Presentation Speech by Professor I. Waller, member of the Nobel Committee for Physics
Your Majesties, Your Royal Highnesses, Ladies and Gentlemen.
Research into the laws valid for the movement of the electrons around the nucleus in the centre of the atom has been a central problem for physics during this century. Niels Bohr made a start on the solution to the problem in 1913. But his theory was of a provisional nature. Professor Max Born took an active part in striving to improve it, as did the many followers who gathered round him in Göttingen. During the twenties of this century, Göttingen, together with Copenhagen and Munich, was a place of pilgrimage for researchers in the field of atomic theory. When the young Heisenberg, formerly a pupil of Sommerfeld in Munich and of Bohr in Copenhagen, published his epoch-making preliminary work on the exact laws for atomic phenomena in 1925, he was Born’s assistant in Göttingen.
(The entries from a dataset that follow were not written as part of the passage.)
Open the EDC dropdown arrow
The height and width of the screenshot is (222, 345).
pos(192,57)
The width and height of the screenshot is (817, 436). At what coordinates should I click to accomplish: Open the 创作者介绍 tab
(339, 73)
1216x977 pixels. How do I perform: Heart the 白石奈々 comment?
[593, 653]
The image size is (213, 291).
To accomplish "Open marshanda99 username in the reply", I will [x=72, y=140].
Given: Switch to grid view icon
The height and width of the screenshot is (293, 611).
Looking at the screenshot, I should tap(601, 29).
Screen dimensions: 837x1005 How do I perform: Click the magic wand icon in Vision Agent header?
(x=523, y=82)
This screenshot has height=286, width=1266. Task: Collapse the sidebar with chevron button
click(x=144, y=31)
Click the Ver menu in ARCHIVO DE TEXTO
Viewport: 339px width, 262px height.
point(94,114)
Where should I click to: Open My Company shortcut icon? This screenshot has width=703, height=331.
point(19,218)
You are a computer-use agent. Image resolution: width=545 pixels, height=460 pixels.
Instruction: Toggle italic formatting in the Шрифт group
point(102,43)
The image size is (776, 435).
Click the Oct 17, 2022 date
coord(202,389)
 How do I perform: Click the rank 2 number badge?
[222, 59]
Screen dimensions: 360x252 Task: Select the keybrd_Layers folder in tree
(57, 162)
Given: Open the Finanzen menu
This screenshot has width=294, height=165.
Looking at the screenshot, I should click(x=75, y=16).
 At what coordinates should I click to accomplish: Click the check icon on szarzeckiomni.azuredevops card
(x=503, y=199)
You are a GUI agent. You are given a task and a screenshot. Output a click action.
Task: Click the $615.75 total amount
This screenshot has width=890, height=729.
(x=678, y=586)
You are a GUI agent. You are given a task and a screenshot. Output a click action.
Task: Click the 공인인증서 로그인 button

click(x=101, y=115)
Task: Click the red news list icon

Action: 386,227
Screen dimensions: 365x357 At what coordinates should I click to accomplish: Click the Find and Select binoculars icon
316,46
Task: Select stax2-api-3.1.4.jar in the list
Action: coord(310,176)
His work was immediately continued by Born, who gave logical mathematical form to the Heisenberg theory. Owing to this progress, Born, in collaboration with his pupil Jordan and later with Heisenberg also, was able to expand the latter’s original results into a comprehensive theory for atomic phenomena. This theory was called quantum mechanics.
The following year Born got a new result of fundamental significance. Schrödinger had just then found a new formulation for quantum mechanics. Schrödinger’s work expanded the earlier ideas of De Broglie which imply that atomic phenomena are connected with a wave undulation. However, Schrödinger had not solved the problem of how it is possible to make statements about the positions and velocities of particles if one knows the wave corresponding to the particle.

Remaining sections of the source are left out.